Amy Adams, the five-time Academy Award-nominated star of stage and screen, owes her acting career to being a redhead.
The actress spoke at the New York Times-hosted TimesTalk event on Wednesday, where she revealed that changing her hair color from strawberry blonde to red dramatically influenced her chances of getting cast in films.
“Based on roles that I was getting, called in for, people were responding to certain types of characters with me as a blonde and the minute I went red, it was quirky and fun instead of flirtatious and dumb,” Adams, 42, revealed.
“It was great, I liked that. But in all seriousness, it’s just hair color. It was really fascinating to see just one element of yourself change people’s perception and that became a very powerful tool for me even in my acting,” the mother of one continued.
“If you can change one very small thing and create an entirely different perception to the outside world based on one thing, and that was actually an important lesson for me to learn, I didn’t quite get that before then,” she said.
Adams first went dark red at age 27 for her 2004 role in the TV show Dr. Vegas, opposite actor Rob Lowe.
“I played a nurse and there was this beautiful blonde, Sarah Lancaster, who was cast as the casino dealer,” Adams told Backstage in 2012. “I’m in a room with her, and they said, ‘Someone’s going to have to change their hair color.’ She’s tan with these beautiful lioness green eyes and this mane of blonde hair. And I looked at her and me, with my pale freckles, and thought, Gee, I wonder which one of us is going to go red!”
Following the hair transformation, she went on to book her breakout role in 2005’s Junebug.
“It really changed things up.
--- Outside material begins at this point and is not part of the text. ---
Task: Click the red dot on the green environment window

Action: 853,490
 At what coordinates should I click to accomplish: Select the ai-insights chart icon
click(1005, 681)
People began to see me in a different way, for different roles” Adams continued, adding, “I don’t know if I can give credit to just the hair color, but maybe it did help people see me past blonde.”
During the TimesTalk, Adams also joked about how often she gets mistaken for another famous redhead, Isla Fisher. “Redheads, under 5′ 5″, not tan, you look identical,” Adams quipped about her comparison to Fisher, whom she met while auditioning for the same role of Brenda Strong in the film, Catch Me If You Can.